Flirting with Dissolution
- Live from the Hong Kong Nile Club: Poems 1975-90 by August Kleinzahler
Faber, 82 pp, £8.99, September 2000, ISBN 0 571 20428 7
The poems in Live from the Hong Kong Nile Club are taken from August Kleinzahler’s first six publications. All were small press books with relatively limited circulations – the first, The Sausage Master of Minsk (1977), was hand-set by the publishers and the poet himself on a platen press in Montreal. Until the early 1990s, when he was taken on by Farrar, Straus and Giroux in the US and Faber in Britain, Kleinzahler’s work was not much known beyond the alternative poetry world, and in a postscript to this selection, written at an airport hotel in Phoenix, he ponders his transition from the shadows to the bright lights of the professional poetry scene:
I am on my way back from a writers’ festival in the hills, en route to a semester-long job teaching poetry in a graduate writing programme. From the deeply silly to the sillier still. It is only very recently that I’ve begun participating in these sorts of things. Even a couple of years ago it would never have occurred to anyone to invite me. I was not of that world, nor would I have chosen to be. If there was a world I identified with, however marginally, or at least had some association with while writing these poems, it would probably have been the small-press world and its fugitive publications … The audience was only a handful, mostly other writers. There would be no reviews or prizes or job offers. No agents ringing up. No photo on the dust-jacket looking earnest or seductive. There was no dust-jacket. I did it because I had to. It’s all more complicated than that, but there you have it. I had no idea of the consequences of the decision I had made.
Kleinzahler was born in 1949 and grew up in Fort Lee, New Jersey, just across from the George Washington Bridge. He went to college in Wisconsin, but dropped out and drifted a while, before enrolling at the University of Victoria in British Columbia, where his favourite 20th-century poet, Basil Bunting, happened to be teaching that year. Afterwards he worked at a variety of jobs (cab-driver, lumberjack, locksmith) in a variety of places (Alaska, Montreal, Portugal) but in 1981 settled in San Francisco, where he met Thom Gunn, to whom his most recent book, Green Sees Things in Waves (1998), is dedicated.

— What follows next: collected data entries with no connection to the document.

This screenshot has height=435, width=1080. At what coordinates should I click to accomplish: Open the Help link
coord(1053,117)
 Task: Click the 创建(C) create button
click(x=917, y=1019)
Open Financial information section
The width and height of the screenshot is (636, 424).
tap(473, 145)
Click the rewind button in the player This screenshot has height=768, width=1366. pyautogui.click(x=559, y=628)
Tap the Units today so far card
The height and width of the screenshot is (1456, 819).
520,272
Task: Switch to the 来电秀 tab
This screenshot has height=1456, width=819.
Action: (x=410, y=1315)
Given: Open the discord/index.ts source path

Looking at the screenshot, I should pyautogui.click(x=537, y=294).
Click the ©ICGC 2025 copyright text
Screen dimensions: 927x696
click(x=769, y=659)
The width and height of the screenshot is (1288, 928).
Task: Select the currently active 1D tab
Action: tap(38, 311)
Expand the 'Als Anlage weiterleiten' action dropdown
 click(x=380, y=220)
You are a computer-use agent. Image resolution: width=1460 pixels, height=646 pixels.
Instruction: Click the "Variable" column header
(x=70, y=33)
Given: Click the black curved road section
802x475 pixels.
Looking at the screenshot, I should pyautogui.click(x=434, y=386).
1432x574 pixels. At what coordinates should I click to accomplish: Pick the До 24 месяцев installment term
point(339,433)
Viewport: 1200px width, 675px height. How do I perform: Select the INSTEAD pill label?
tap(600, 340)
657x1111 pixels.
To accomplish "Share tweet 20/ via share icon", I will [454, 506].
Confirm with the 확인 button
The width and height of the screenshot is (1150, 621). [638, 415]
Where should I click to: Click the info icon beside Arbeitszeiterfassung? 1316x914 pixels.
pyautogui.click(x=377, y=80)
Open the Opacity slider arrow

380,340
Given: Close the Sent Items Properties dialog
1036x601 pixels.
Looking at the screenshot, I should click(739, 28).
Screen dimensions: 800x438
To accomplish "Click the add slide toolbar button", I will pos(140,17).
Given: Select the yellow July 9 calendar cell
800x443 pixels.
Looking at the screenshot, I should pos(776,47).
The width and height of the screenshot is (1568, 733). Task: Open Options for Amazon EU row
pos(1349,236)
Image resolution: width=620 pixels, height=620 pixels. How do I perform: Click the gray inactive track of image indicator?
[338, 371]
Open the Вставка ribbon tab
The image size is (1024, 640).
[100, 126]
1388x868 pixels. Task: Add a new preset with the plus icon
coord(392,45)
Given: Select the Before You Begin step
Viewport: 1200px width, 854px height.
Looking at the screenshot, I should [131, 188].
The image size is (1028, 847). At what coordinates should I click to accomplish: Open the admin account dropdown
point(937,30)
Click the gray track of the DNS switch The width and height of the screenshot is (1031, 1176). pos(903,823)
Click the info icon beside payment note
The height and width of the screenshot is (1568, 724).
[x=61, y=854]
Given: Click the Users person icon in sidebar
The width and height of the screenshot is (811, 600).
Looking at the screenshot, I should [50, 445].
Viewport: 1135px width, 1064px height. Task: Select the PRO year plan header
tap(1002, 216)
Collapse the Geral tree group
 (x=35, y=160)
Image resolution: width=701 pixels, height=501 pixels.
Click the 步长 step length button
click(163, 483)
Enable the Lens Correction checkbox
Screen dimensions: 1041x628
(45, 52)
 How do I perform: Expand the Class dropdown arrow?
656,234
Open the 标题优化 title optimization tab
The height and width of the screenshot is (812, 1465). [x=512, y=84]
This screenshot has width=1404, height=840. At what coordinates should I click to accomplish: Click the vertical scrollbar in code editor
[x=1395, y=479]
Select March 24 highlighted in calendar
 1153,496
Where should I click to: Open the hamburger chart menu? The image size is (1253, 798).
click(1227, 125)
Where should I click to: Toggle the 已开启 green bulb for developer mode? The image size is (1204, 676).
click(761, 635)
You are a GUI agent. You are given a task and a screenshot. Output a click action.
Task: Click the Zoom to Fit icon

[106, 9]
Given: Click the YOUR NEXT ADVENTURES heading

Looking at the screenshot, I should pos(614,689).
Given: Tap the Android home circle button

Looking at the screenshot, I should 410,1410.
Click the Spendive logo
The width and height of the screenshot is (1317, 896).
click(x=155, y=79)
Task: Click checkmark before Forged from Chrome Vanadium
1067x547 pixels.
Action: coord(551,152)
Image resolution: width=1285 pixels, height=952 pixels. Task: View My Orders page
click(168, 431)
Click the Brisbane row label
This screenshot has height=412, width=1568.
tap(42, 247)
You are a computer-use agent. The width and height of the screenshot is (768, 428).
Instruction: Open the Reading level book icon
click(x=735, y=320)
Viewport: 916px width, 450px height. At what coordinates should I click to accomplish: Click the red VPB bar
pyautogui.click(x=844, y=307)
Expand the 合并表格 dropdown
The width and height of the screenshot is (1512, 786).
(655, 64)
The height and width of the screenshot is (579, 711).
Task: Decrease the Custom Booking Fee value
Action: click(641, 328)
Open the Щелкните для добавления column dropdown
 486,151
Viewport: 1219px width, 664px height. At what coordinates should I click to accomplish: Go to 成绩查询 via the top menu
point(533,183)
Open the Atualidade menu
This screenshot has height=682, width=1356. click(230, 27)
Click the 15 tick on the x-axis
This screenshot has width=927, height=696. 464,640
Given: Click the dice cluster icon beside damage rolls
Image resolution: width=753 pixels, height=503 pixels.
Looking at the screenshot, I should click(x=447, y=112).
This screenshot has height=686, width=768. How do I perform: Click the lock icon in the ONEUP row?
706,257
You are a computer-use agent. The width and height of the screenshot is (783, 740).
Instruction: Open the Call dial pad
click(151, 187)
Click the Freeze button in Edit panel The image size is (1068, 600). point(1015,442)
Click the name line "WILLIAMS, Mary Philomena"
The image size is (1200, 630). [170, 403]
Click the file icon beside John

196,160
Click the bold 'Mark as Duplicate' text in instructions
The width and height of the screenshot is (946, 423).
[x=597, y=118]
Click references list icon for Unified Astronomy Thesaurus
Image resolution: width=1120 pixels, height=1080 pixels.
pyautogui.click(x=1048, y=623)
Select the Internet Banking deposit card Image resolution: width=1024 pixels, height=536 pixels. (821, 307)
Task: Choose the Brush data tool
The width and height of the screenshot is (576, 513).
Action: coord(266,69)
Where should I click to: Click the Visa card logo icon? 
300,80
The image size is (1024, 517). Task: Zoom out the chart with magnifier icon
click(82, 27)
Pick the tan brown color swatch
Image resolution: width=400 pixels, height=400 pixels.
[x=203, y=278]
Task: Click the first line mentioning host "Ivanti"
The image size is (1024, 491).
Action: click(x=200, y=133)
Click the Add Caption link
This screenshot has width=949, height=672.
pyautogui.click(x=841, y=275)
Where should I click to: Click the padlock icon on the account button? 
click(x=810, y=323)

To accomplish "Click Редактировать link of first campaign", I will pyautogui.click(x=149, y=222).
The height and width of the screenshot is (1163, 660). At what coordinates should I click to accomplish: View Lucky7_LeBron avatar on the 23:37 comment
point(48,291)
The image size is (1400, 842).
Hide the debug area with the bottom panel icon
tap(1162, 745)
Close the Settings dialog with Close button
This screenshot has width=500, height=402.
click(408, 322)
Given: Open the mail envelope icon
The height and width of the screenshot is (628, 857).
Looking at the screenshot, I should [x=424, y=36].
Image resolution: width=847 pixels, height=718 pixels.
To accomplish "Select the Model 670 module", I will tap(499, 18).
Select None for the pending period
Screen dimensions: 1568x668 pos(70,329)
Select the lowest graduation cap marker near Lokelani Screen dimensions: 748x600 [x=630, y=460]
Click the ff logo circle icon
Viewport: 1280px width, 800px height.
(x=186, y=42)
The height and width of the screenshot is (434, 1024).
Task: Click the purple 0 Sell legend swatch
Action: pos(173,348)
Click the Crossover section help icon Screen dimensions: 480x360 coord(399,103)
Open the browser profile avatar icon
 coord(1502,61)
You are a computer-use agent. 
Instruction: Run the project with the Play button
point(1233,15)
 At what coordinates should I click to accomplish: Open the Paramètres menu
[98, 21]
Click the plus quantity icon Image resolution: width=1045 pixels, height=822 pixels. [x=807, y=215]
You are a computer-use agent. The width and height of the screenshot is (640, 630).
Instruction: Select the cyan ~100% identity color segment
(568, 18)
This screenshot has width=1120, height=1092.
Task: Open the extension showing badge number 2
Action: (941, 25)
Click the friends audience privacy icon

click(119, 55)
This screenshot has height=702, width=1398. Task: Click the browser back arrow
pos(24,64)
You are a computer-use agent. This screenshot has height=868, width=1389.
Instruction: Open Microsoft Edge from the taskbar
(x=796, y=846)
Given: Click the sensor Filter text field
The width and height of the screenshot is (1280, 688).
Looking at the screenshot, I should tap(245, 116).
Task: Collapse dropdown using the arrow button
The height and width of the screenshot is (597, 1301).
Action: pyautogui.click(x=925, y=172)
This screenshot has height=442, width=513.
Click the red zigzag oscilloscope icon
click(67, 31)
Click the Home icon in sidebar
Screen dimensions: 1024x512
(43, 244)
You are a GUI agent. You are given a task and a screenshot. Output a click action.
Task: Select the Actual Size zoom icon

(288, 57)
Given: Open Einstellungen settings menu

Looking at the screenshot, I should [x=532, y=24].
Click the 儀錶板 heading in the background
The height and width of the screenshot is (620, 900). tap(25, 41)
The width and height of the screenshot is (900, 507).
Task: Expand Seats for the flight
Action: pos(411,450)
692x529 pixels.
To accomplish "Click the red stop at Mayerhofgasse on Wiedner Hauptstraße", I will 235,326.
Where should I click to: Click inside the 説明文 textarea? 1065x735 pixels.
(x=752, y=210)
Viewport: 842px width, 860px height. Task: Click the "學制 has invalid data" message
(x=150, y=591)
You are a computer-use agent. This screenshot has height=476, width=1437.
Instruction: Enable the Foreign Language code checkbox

Live from the Hong Kong Nile Club is divided into two sections, ‘East’ and ‘West’, though a number of poems also cross-cut from coast to coast. The air outside Shop-Rite Liquor, on a gritty Jersey strip, is better, on summer evenings, than the ‘Marin hills at dusk/lavender and gold/stretching miles to the sea’. ‘Indian Summer Night: The Haight’ juxtaposes various distant street noises – a growling bus, a stand-up comic performing in a nearby café, gusts of laughter – with a childhood memory from Fort Lee:
The summer my sister worked at Palisades
I’d stay awake till midnight,
When the breeze in the maples was right
you could hear her
over the loudspeaker a quarter mile away
telling barkers, patrons and freaks,
the last voice before the lights went out,
– Thank you. Good night.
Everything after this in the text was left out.